Le grand bluff de LREM sur la lutte contre l’évasion fiscale

lundi 28 juin 2021, par Attac France

Un texte publié récemment par un député européen LREM montre à quel point le parti présidentiel est prêt à réécrire l’histoire afin d’embellir le bilan - indigent - du quinquennat Macron en matière de lutte contre l’évasion fiscale.

Dans ses pages Débats et idées, l’Humanité du 22 juin proposait diverses contributions sur le thème « Taxation des multinationales : les efforts sont-ils à la hauteur ? ». [1]

Les propos tenus par le député européen LREM Stéphane Séjourné méritent une réponse, dans la mesure où ils sont révélateurs des arguments que va tenter d’utiliser LREM dans la séquence électorale pour vanter le bilan d’Emmanuel Macron dans la lutte contre l’évasion fiscale.
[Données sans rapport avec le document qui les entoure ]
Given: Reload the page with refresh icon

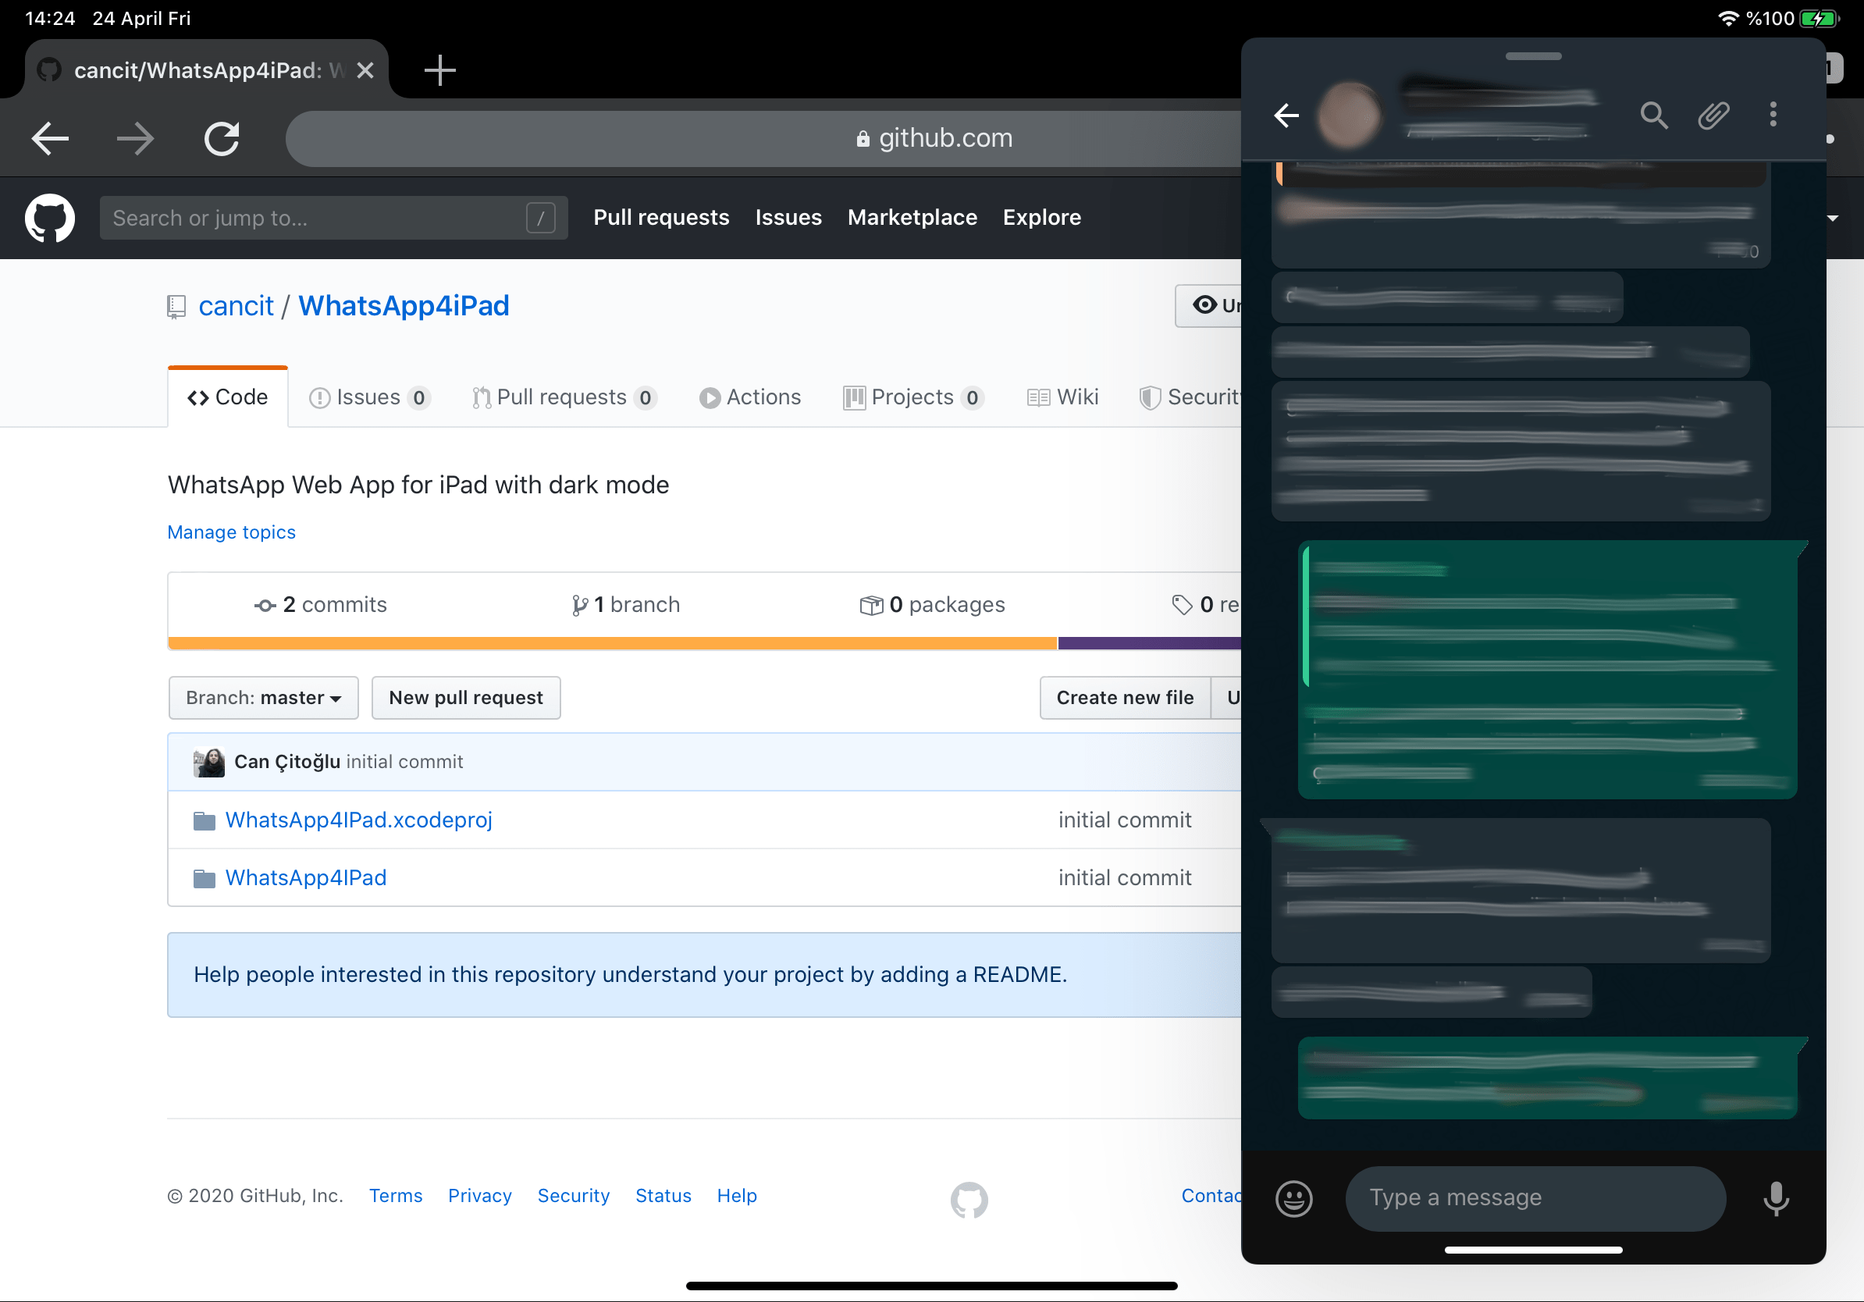Looking at the screenshot, I should click(221, 138).
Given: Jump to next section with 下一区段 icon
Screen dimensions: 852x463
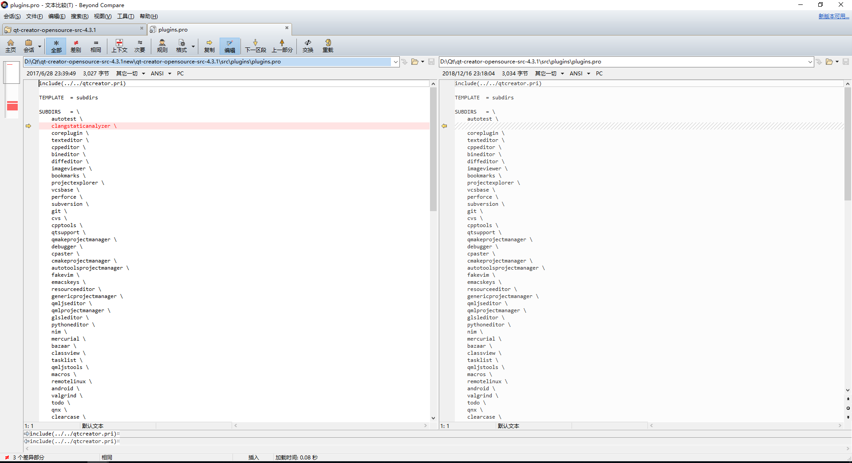Looking at the screenshot, I should pos(255,46).
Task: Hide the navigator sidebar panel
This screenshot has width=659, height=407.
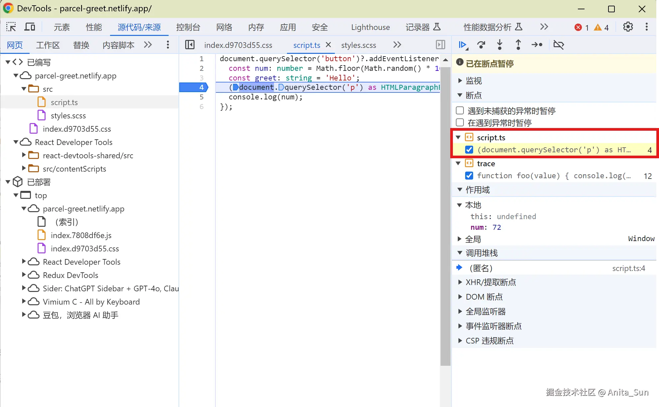Action: [x=190, y=45]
Stéphane Séjourné reprend les éléments de langage de Bruno Le Maire pour saluer une « étape historique » dans la lutte contre l’évasion fiscale. Le député européen se félicite de l’adoption d’une taxation d’un montant minimal de 15 % sur l’impôt sur les sociétés "qui permettra d’éviter l’évasion et l’optimisation fiscale des multinationales." Éviter l’évasion fiscale, vraiment ?
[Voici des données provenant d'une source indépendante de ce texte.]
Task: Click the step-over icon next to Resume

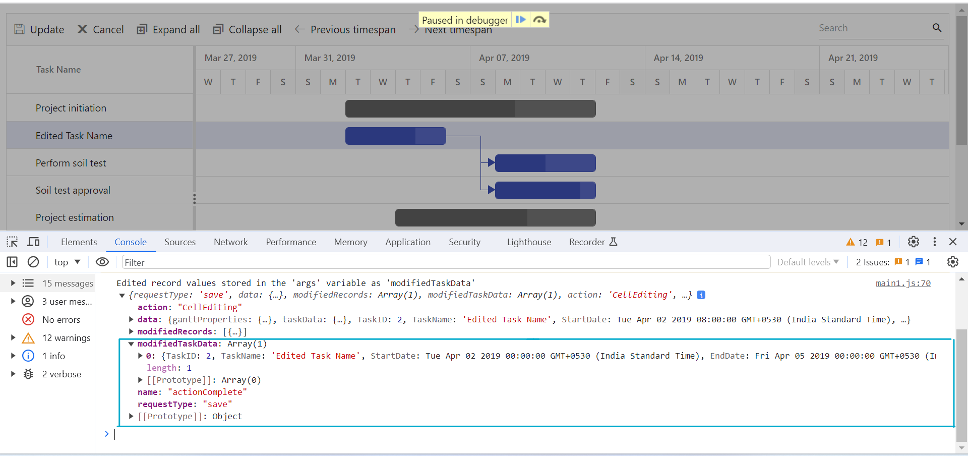Action: (539, 19)
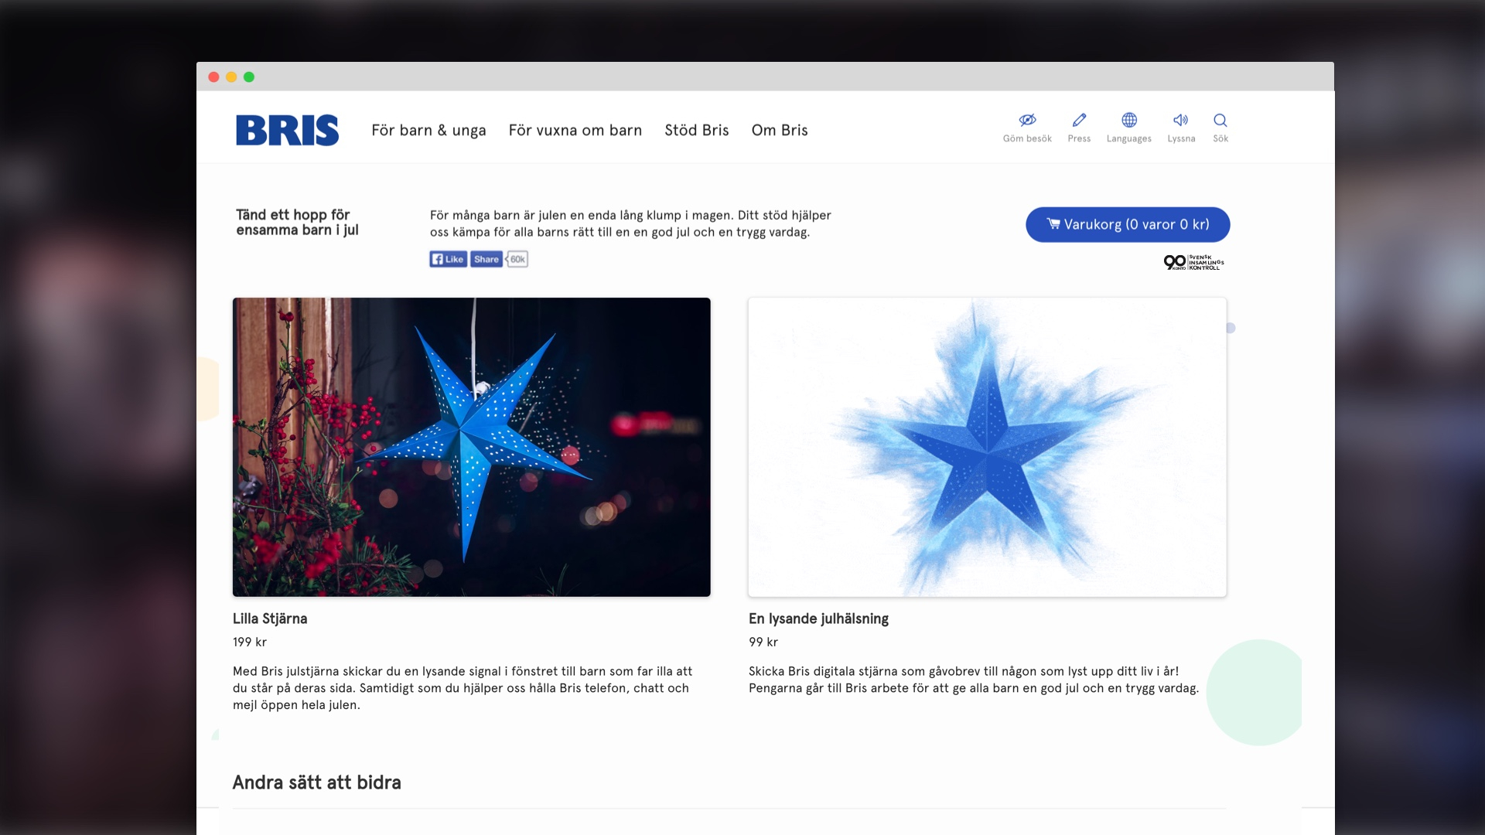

Pourtant les TPE et PME, qui n’ont pas de filiales dans les paradis fiscaux, vont continuer à payer le taux plein d’impôt sur les sociétés ; les multinationales vont donc continuer à mener une concurrence déloyale en payant proportionnellement moins d’impôts que les PME.

Une position française rédigée à partir d’un document... rédigé par le Medef

Comme le résume fort bien l’économiste Thomas Piketty, « si l’on en reste là, il s’agit ni plus ni moins de l’officialisation d’un véritable permis de frauder pour les acteurs les plus puissants ». Alors que Joe Biden proposait un taux à 21% et que les économistes de l’ICRICT plaident pour un taux à 25%, la France, elle, a fait pression pour un taux de 15%.

Ce taux est très faible, proche de celui de l’Irlande (12,5%) et inférieur à celui du Luxembourg (17% du résultat d’exploitation pour les sociétés dont le revenu imposable dépasse 200 000 euros) ! Alors que l’évasion fiscale des multinationales prive l’État français d’au moins 36 milliards d’euros de recettes par an, une taxe à 15% ne lui rapporterait que 4 milliards d’euros.

De plus, il existe un risque réel que ce taux plancher devienne une sorte de taux plafond : les gouvernements des pays qui présentent un taux nominal plus élevé pourraient à l’avenir arguer qu’il faut s’aligner sur ce taux de 15 %.

C’est pourquoi cet accord constitue une « non avancée historique », qui ne justifie en rien l’auto-congratulation bruyante des dirigeants du G7. [2]

Stéphane Séjourné vante également un autre accord, conclu au niveau européen, « tout aussi déterminant, en faveur de la transparence fiscale des grandes multinationales ». LREM ne manque pas de culot !

En effet, le gouvernement français a joué « double jeu », en se prononçant officiellement en faveur de cette directive mais en œuvrant en réalité pour la vider de sa substance. Stéphane Séjourné oublie ainsi de préciser que la directive adoptée a été remaniée pour en affaiblir la portée, à partir de « lignes rouges » fixées par la France.

Or, le média Contexte a révélé que la position française avait été rédigée à partir d’un document... rédigé par le Medef !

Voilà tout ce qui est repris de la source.